Li, Basen; Zhou, Lei; Xu, Anhui; Li, Qin; Xiang, Huihua; Huang, Yanrong; Peng, Ling; Xiang, Kun; Zhang, Mingfeng; Wang, Nan.
Afiliação
  • Li B; Department of Radiology, Tongji Hospital, Tongji Medical College, Huazhong University of Science and Technology, Wuhan, China.
  • Zhou L; Department of Radiology, People's Hospital of Chongqing Shizhu Tujia Autonomous Country, Chongqing, China.
  • Xu A; Department of Radiology, Tongji Hospital, Tongji Medical College, Huazhong University of Science and Technology, Wuhan, China.
  • Li Q; Department of Radiology, Tongji Hospital, Tongji Medical College, Huazhong University of Science and Technology, Wuhan, China.
  • Xiang H; Department of Radiology, Minda Hospital of Hubei Minzu University, Enshi, China.
  • Huang Y; Department of Radiology, Tongji Hospital, Tongji Medical College, Huazhong University of Science and Technology, Wuhan, China.
  • Peng L; Department of Radiology, Tongji Hospital, Tongji Medical College, Huazhong University of Science and Technology, Wuhan, China.
  • Xiang K; Department of Radiology, Tongji Hospital, Tongji Medical College, Huazhong University of Science and Technology, Wuhan, China.
  • Zhang M; Department of Radiology, Tongji Hospital, Tongji Medical College, Huazhong University of Science and Technology, Wuhan, China.
  • Wang N; Department of Radiology, Tongji Hospital, Tongji Medical College, Huazhong University of Science and Technology, Wuhan, China.
Curr Med Imaging ; 18(11): 1186-1194, 2022.
Article em En | MEDLINE | ID: mdl-35249499
ABSTRACT

BACKGROUND:

Prognostic evaluation for Hepatocellular Carcinoma (HCC) after Transcatheter Arterial Chemoembolization (TACE) using Drug-Eluting Beads (DEBs) is essential for guiding the personalized treatment and follow-up strategy.

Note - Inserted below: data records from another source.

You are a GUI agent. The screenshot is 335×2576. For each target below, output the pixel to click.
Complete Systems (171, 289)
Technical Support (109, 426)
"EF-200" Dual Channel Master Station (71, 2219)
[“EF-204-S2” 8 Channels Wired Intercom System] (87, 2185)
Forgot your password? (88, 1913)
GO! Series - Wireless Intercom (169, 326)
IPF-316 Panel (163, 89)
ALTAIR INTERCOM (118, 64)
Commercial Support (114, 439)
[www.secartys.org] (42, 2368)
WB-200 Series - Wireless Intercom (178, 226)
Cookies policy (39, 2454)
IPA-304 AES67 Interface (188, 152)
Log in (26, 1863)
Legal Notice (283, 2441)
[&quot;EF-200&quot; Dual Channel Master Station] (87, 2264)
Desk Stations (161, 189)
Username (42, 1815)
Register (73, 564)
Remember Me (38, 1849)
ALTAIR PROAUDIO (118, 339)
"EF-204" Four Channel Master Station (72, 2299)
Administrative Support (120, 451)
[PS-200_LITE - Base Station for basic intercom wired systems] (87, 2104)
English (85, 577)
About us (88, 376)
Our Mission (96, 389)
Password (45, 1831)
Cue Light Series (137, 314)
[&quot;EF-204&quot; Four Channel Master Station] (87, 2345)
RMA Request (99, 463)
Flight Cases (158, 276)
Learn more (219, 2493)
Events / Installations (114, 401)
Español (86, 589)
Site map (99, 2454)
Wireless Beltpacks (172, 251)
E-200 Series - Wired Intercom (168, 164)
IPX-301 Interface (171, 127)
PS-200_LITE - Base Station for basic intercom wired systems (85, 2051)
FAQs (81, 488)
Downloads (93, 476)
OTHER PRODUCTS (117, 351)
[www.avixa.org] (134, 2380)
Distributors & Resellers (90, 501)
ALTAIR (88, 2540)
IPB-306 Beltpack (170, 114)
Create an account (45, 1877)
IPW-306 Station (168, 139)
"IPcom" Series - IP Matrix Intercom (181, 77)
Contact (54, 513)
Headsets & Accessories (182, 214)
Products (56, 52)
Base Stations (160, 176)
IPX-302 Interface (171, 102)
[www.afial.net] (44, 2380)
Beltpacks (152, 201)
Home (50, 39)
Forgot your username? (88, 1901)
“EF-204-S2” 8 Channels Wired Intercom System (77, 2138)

Apparent Diffusion Coefficient (ADC) has been reported as a biomarker in conventional TACE.

OBJECTIVE:

This study aimed to evaluate the diagnostic value of ADCbaseline, ADC change, and ADCratio in predicting the early objective response for HCC after DEB-TACE.

METHODS:

This prospective single-center study included 32 consecutive patients undergoing dynamic contrast-enhanced magnetic resonance imaging (MRI) and diffusion-weighted imaging before and 1 month after DEB-TACE. After DEB-TACE, patients were grouped based on the modified Response Evaluation Criteria in Solid Tumors (mRECIST) criteria into responders (complete response [CR], partial response [PR]) and nonresponders (stable disease [SD], progressive disease [PD]). The Mann- Whitney U test and receiver operating characteristic (ROC) curves were performed to assess the statistical differences in ADCbaseline, ADC change, and ADCratio between responders and nonresponders.

RESULTS:

At post-DEB-TACE follow-up MRI, 62.5% (n = 20, 11 CRs, and 9 PRs) of patients showed objective response, and 37.5% (n = 12, 7 SDs, and 5 PDs) did not respond to chemoembolization. Nonresponders had a significantly higher ADCbaseline value than responders (p < 0.001). The ROC for identifying the response to chemoembolization demonstrated that the threshold ADCbaseline value of 0.920 × 10-3 mm2/s had 100% sensitivity and 70% specificity. The ADC change and ADCratio of responders were higher than that of nonresponders (p < 0.001).

CONCLUSION:

ADCbaseline, ADC change, and ADCratio may be utilized as a noninvasive biomarker for predicting the early response of HCC to DEB-TACE.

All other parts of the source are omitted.